Ibid. — Un tel homme parviendrait à des résultats incommunicables aux autres.
Pourquoi donc ? Si nous ne pouvions arriver à ses résultats par le discours, pourquoi n’y arriverions-nous pas par l’éducation et par l’expérience ? Mais il y a plus : ce qu’il apercevrait serait relatif à la longueur, largeur, profondeur, solidité et autres qualités physiques, sur lesquelles il pourrait s’expliquer très-clairement ; et telle serait la différence entre un sens perfectionné et un sens nouveau. « L’homme au sens perfectionné ne nous entretenant que de qualités connues, serait toujours intelligible ; l’autre nous entretenant au contraire de qualités inconnues, ne pourrait jamais être entendu. »
Nous sentons tous diversement, et nous parlons tous de même.
Si l’on saisit assez généralement les vérités contenues dans les ouvrages des Locke et des Newton, qu’est-ce que cela prouve ? Que tous assez généralement étaient capables de les découvrir ? Je le nie.
Page 139. — À proprement parler, les sensations d’un homme sont incommunicables à un autre, parce qu’elles sont diverses. Si les signes sont communs, c’est par disette.
Je suppose que Dieu donnât subitement à chaque individu une langue de tout point analogue à ses sensations, on ne s’entendrait plus. De l’idiome de Pierre à l’idiome de Jean, il n’y aurait pas un seul synonyme, si ce n’est peut-être les mots exister, être, et quelques autres qui désignent des qualités si simples, que la définition en est impossible ; et puis toutes les sciences mathématiques[1].

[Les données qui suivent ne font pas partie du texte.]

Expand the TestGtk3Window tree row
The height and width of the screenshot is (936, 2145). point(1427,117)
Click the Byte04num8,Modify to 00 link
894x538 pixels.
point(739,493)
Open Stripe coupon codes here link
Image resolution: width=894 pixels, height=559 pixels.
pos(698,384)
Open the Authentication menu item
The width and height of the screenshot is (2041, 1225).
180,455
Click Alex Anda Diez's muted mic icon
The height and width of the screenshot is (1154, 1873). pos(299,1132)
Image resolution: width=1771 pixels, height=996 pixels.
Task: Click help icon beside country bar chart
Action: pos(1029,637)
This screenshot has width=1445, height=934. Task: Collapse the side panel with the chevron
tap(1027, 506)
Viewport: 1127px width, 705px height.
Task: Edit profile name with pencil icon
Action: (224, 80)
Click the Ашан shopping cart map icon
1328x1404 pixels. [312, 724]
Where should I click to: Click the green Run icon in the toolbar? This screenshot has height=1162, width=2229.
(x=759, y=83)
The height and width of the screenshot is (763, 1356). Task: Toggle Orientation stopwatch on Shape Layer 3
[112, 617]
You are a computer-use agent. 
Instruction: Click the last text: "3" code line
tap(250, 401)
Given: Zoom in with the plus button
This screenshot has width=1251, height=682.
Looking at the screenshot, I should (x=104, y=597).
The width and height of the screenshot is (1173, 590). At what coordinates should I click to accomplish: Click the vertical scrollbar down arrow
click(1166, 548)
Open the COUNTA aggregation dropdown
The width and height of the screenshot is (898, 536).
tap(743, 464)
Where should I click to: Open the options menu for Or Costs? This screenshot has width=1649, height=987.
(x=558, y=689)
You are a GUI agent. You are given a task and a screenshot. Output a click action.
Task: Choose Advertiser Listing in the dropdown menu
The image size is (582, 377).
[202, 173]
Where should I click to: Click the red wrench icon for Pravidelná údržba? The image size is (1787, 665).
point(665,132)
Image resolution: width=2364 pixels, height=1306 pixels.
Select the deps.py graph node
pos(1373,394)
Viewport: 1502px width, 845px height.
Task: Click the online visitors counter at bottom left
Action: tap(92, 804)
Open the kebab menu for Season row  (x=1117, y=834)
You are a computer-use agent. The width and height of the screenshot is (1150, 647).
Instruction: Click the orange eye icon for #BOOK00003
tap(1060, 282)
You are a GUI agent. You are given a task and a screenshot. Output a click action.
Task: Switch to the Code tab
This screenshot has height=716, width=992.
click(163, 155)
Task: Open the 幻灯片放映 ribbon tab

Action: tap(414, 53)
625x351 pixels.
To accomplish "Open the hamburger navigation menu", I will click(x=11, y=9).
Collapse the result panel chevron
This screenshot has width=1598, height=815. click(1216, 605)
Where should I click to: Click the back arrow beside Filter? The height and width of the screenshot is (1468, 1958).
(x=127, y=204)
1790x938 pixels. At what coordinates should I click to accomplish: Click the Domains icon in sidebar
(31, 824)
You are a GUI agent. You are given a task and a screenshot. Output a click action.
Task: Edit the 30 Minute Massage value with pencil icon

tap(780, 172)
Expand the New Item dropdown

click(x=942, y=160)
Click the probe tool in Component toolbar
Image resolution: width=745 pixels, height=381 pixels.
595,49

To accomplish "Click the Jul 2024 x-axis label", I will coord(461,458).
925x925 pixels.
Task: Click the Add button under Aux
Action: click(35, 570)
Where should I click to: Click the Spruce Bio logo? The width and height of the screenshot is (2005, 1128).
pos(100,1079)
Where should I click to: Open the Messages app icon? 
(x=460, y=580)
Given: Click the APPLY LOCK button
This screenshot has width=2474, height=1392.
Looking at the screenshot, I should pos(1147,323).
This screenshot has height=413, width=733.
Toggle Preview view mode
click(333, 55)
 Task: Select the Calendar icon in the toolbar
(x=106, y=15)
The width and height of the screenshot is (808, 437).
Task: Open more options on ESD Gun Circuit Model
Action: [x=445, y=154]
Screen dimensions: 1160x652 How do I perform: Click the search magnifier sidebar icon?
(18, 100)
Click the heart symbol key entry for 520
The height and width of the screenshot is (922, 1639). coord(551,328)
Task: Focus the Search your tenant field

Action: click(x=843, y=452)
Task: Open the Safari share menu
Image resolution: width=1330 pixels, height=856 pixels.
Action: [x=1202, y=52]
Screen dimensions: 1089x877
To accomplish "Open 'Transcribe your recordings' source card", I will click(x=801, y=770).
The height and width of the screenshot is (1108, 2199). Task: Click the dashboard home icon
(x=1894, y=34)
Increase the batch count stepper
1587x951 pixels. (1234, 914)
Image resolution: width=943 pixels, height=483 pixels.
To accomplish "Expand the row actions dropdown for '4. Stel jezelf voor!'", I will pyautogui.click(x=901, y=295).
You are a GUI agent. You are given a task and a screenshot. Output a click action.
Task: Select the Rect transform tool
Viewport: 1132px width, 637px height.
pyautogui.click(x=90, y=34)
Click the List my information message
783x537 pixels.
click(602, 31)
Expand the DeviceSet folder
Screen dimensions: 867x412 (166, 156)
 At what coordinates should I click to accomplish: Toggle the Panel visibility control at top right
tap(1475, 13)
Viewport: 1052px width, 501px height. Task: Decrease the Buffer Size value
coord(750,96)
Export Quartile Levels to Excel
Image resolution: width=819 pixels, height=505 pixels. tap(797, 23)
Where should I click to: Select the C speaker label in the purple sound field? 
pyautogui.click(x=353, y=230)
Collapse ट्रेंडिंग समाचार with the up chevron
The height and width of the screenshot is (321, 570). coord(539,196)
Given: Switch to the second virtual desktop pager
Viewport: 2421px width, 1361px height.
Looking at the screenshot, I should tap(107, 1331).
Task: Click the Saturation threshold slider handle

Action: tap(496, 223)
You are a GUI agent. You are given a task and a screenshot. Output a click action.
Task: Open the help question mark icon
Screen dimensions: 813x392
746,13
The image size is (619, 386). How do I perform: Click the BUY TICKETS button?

Page 140. — S’il est des siècles où semblables à ces oiseaux rares apportés par un coup de cent, les grands hommes apparaissent tout à coup dans un empire, qu’on ne regarde point cette apparition comme l’effet d’une cause physique[2].
J’y consens ; mais qu’on n’oublie pas que ce qui est à peu près vrai dans la comparaison d’une nation à une autre, est de toute fausseté dans la même société et dans la comparaison d’un
- ↑ Voyez la Lettre sur les sourds et muets, t. Ier, pour l’intelligence de cette page.
- ↑ « … mais morale. Dans tous les gouvernements où l’on récompense les talents, ces récompenses, comme les dents du serpent de Cadmus, produiront des hommes. » De l’Homme.